Per la Cassazione, sentenza n. 47387/2014, anche elementi come affitti di durata troppo breve, spostamenti continui di appartamento in appartamentoe arredi comprendenti letti matrimoniali perfino in cucina, bastano a "smascherare" il reale utilizzo degli immobili affittati ad alcune donne e a far condannare il proprietario degli stessi alla pena di quattro anni di reclusione e 10mila euro di multa per favoreggiamento della prostituzione.
Si tratta di fattori specifici che, secondo la Suprema Corte, sono idonei a dimostrare il reato di favoreggiamento, in particolare la "limitazione cronologica di tutte le locazioni (incompatibile con una stabile residenza)", la modalità di utilizzazione da parte delle occupanti "caratterizzata dalla velocità e facilità dei loro spostamenti di appartamento in appartamento (dato ulteriormente incompatibile con l'utilizzo come abitazione)", nonché "l'allestimento specifico degli appartamenti diretto a ottimizzare il loro utilizzo per la prostituzione, collocandosi letti matrimoniali anche nelle cucine".

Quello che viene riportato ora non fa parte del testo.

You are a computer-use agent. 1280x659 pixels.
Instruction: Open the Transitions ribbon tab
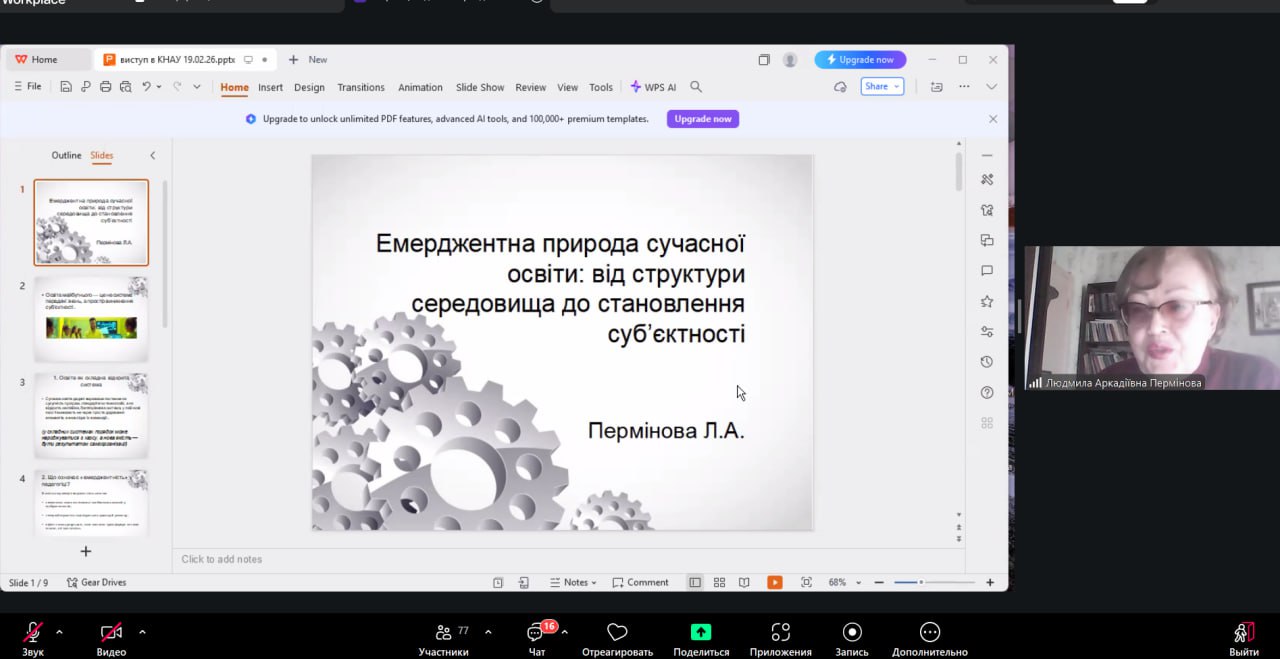[x=361, y=87]
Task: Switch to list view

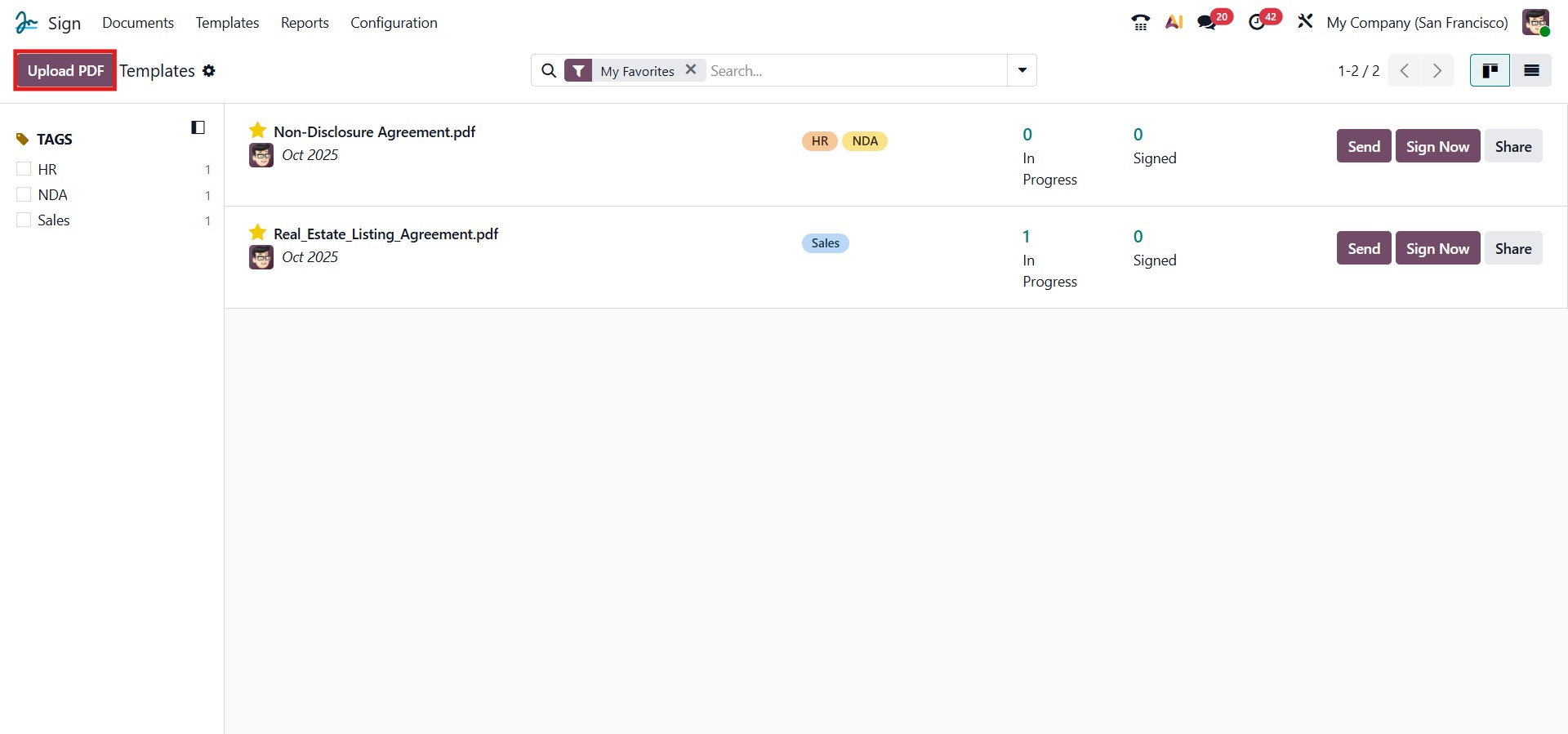Action: pyautogui.click(x=1531, y=71)
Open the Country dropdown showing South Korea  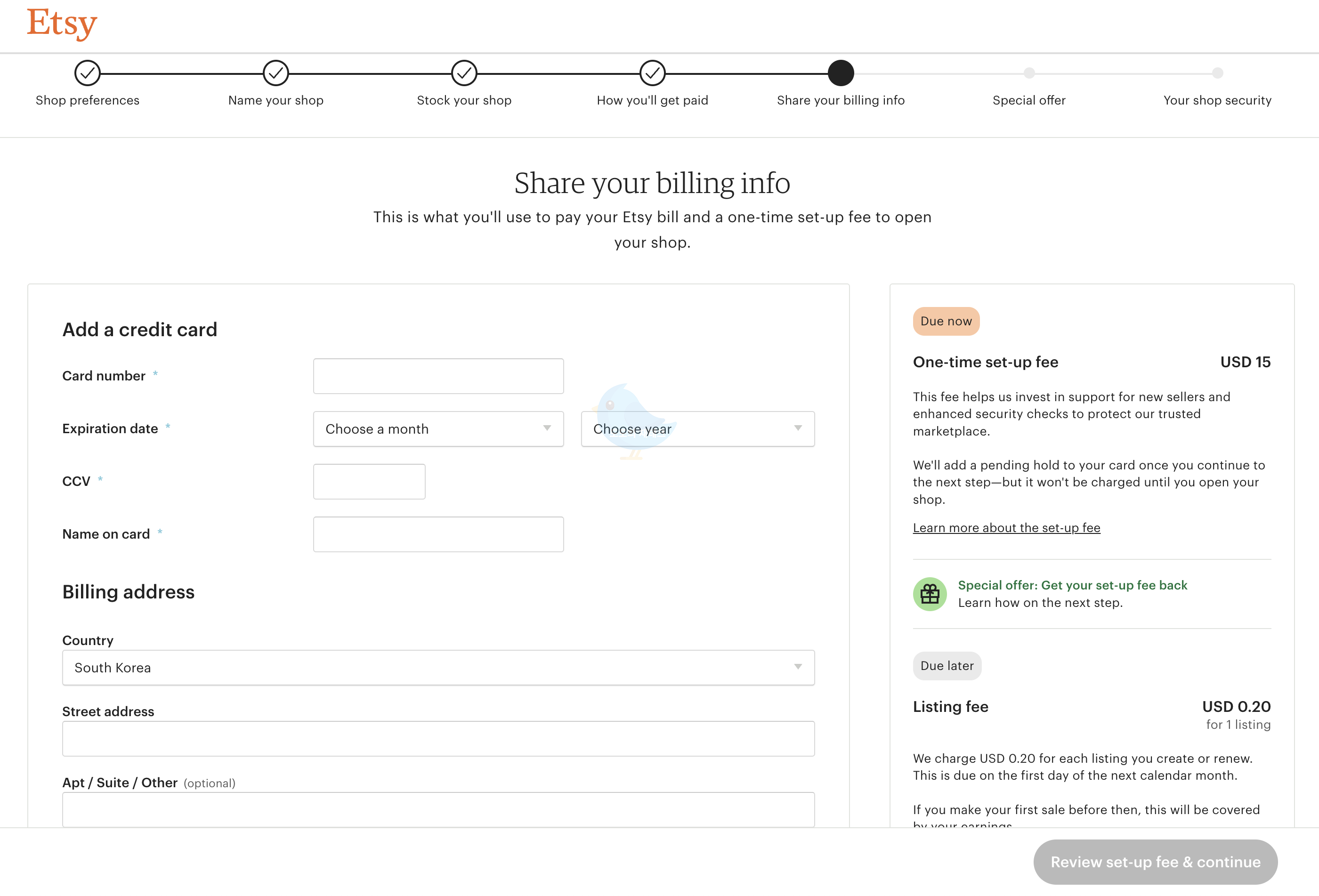(x=437, y=667)
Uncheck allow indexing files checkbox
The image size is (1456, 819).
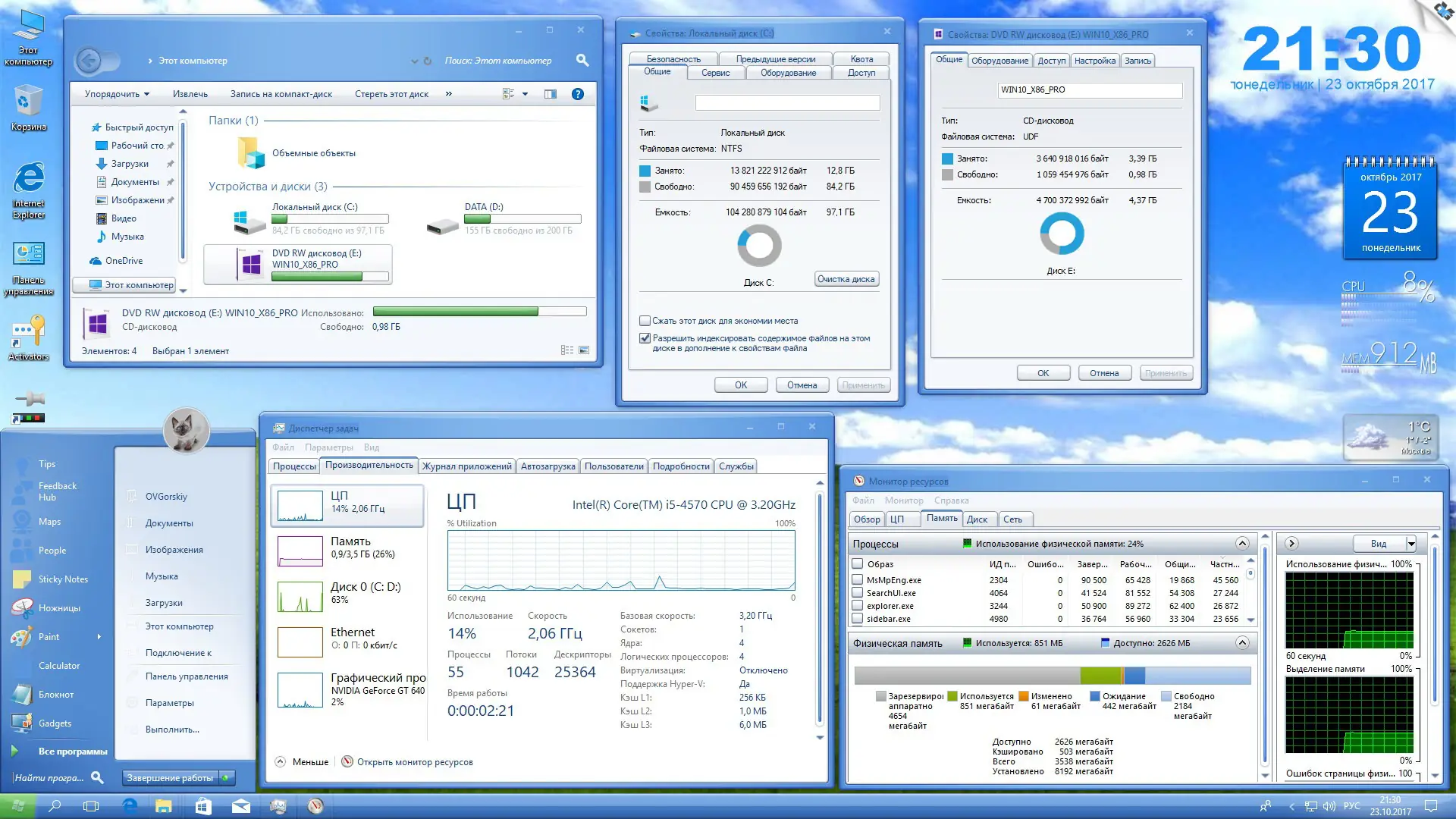pyautogui.click(x=645, y=338)
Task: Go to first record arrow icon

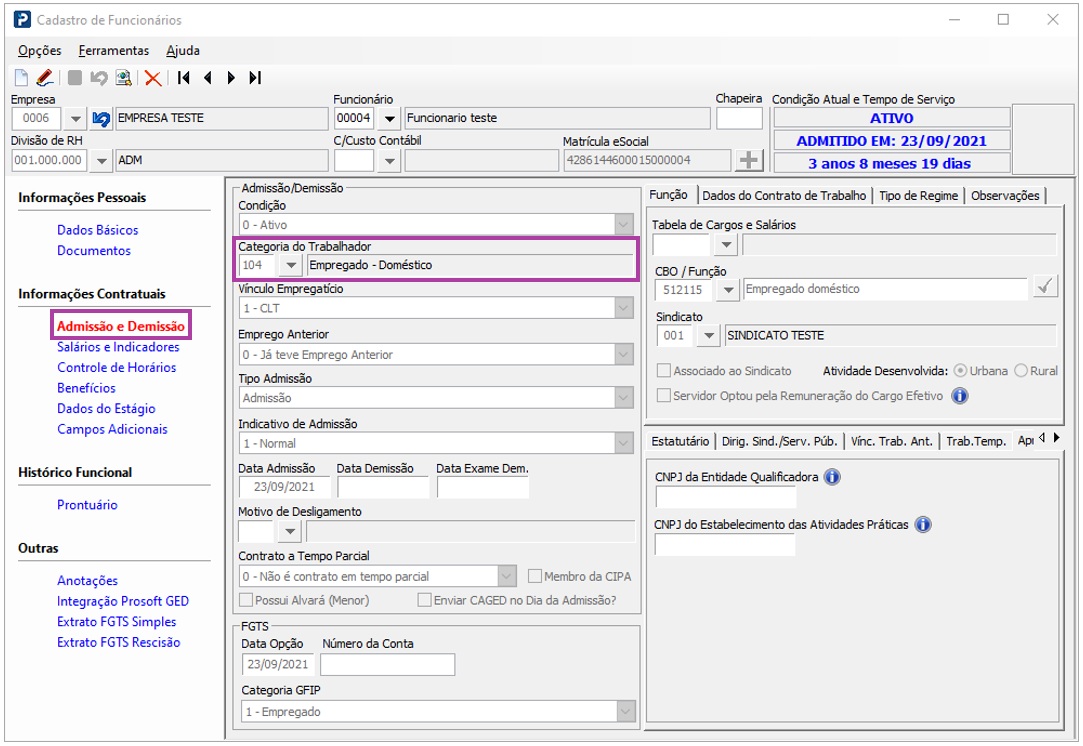Action: coord(184,78)
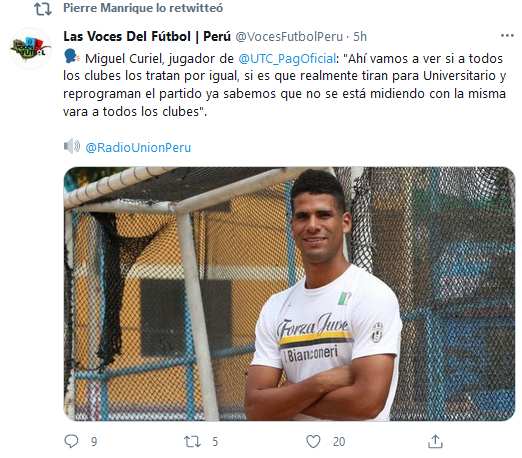Open the @RadioUnionPeru mention link
This screenshot has height=458, width=522.
click(x=138, y=147)
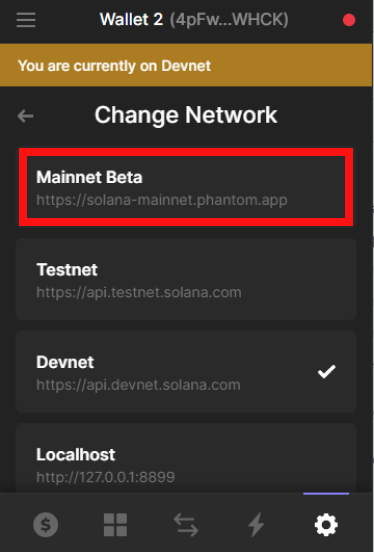Image resolution: width=374 pixels, height=552 pixels.
Task: Click the red status dot indicator
Action: (349, 20)
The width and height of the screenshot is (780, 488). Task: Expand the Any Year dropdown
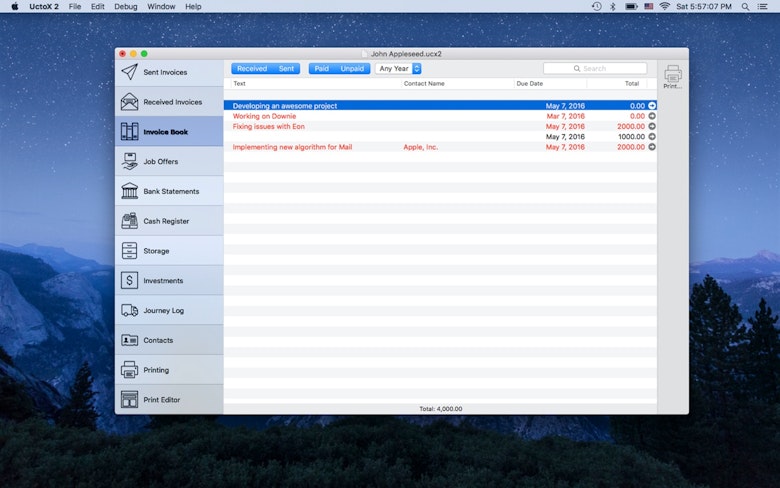point(398,69)
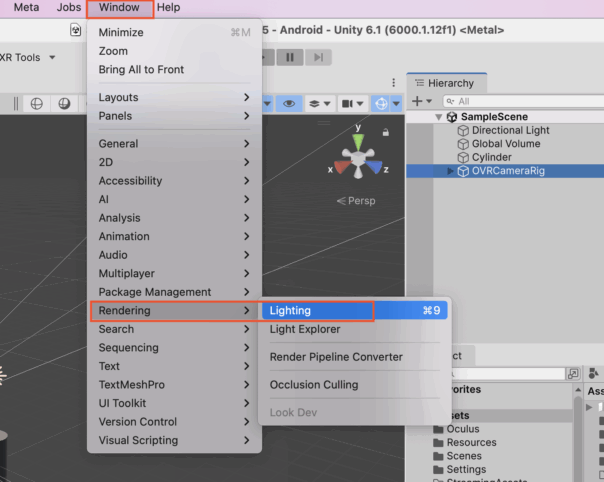The width and height of the screenshot is (604, 482).
Task: Choose Light Explorer menu entry
Action: click(305, 329)
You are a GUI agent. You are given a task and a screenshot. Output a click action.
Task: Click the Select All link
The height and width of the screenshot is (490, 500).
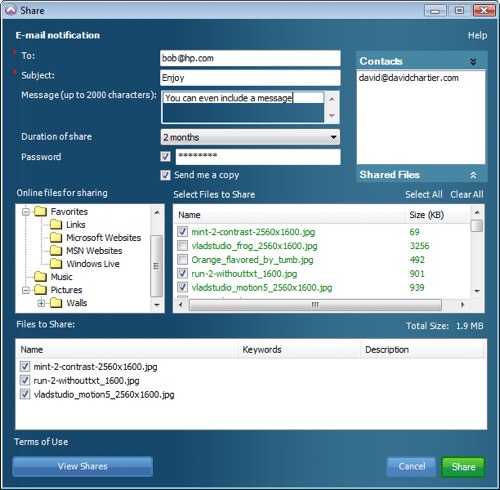[424, 194]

Oltre a tali attività collaterali, il delitto di sfruttamento si realizza anche se si prova che il locatore abbia riscosso un canone sicuramente esagerato e sproporzionato rispetto a quelli di mercato, in quanto, consapevole del "mestiere" svolto dall'inquilino, abbia tratto un ingiusto vantaggio economico dalla prostituzione altrui.Ancora, la Corte di Cassazione, nella sentenza n. 13229/2016, ha confermato la condanna per favoreggiamento nei confronti di un uomo che aveva concesso in comodato gratuito una stanza del suo immobile ad una donna, consentendole così di esercitare la prostituzione.
Per la Suprema Corte, infatti, "il comodato essendo a titolo gratuito, sottintende la preminente finalità di agevolare l'esercizio della prostituzione altrui e risulta, dunque, pienamente idoneo ad integrare la condotta punita dalla disposizione incriminatrice, che si concretizza in qualunque comportamento che abbia effetto di facilitazione".
Stessa conclusione quella raggiunta dalla Cassazione nella sentenza n. 40328/2016 che ha confermato la condanna alla proprietaria che aveva ceduto in comodato gratuito una parte dell'appartamento con la consapevolezza che il comodotario vi avrebbe esercitato la prostituzione. 
Tale condotta, spiega la sentenza, integra il favoreggiamento della prostituzione, essendo "sufficiente a tal fine il dolo generico, quale appunto derivante da detta consapevolezza in ordine alla attività del comodatario".